User({'phone_number': '+16362326961'})  # OK
User({'phone_number': 6362326961})  # OK
User({'phone_number': False})  # ValidationError

Note

This field only performs simple isinstance() check without any special validation of its own.

Type Expression#

fields.TypeExpr takes raw type expression and validates and deserializes the given value using this expression.
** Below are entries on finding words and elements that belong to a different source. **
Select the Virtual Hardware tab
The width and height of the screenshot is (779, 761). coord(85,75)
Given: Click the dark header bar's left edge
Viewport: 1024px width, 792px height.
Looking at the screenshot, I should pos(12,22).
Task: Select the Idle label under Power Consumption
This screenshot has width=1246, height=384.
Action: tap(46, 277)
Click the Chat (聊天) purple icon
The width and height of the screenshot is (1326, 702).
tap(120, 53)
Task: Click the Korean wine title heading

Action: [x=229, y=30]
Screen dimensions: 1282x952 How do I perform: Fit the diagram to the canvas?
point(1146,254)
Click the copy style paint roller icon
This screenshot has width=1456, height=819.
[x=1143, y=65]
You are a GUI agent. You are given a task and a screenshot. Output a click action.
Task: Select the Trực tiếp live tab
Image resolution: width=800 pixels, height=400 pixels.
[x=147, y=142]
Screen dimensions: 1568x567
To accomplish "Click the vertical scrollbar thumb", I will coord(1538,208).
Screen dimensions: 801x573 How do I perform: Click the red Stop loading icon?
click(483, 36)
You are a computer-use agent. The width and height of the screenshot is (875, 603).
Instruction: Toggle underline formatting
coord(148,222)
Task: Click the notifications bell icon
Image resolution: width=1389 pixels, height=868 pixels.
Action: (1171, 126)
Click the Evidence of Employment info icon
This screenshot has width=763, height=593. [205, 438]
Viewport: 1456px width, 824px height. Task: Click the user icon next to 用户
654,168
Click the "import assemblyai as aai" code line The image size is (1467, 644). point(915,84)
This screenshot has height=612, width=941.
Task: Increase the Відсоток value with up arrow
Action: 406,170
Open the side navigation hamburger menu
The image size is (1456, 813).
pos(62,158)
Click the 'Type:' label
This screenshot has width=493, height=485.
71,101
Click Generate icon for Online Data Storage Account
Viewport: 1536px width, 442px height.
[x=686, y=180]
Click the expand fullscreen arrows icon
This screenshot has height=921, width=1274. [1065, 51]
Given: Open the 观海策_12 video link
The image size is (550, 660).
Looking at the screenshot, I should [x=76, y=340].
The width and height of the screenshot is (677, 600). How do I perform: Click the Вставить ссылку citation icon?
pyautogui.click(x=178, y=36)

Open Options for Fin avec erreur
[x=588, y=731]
For more information on the supported types and how this field works, see the Type Validation page in the guide.

Data Structures Fields#

Oblate also provides fields that accept various data structures. These fields also provide basic type validation to validate the data associated with the structure.

Note

For information on how type validation works along with the limitations, please see the Type Validation page.

Dict#

fields.Dict field accepts dictionaries. This field can either take an arbitrary dictionary with no data validation or can also perform type validation on dictionary.

Example:

class Model(oblate.Schema):
    data = fields.Dict()

Model({'data': {'test': 'value'}})  # accepts any dictionary

It also supports type validation:

from typing import Any

class Model(oblate.Schema):
    data = fields.Dict(str, Any)

Model({'data': {'test': 'value'}})  # OK
Model({'data': {'test': 1}})  # OK
Model({'data': {1: 'value'}})  # Error: Dict key at index 1: must be of type str

TypedDict#

fields.TypedDict field accepts dictionaries which are validated using the typing.TypedDict.

Example:

from typing import TypedDict, Required, NotRequired, Union

class ModelData(TypedDict):
    id: Union[int, str]
    name: str
    rating: NotRequired[int]

class Model(oblate.Schema):
    data = fields.TypedDict(ModelData)

Model({'data': {'id': '123', 'name': 'John'}})  # OK
Model({'data': {'id': 123, 'name': 'John', 'rating': 3}})  # OK

Errors are also handled properly in TypedDict errors:

Model({'data': {'id': 3.14}})

Outputs:

oblate.exceptions.ValidationError:
│
│ 1 validation error in schema 'Model'
│
└── In field data:
    ├── Validation failed for 'id': Must be one of types (int, str)
    └── Key 'name' is required

Sequences#

Currently following sequence structures are available as fields:

All of these classes support type validation. If initialized without argument, these fields perform no type validation on elements of sequence otherwise each element’s type is validated according to given type expression.

Example:

class Model(oblate.Schema):
    untyped_list = fields.List()
    typed_list = fields.List(str)
    typed_list_union = fields.List(typing.Union[str, int])

Here,

  • untyped_list accepts any arbitrary list without any type validation on elements.

  • typed_list accepts list of string elements only.

  • typed_list_union accepts list with elements either being string or integer.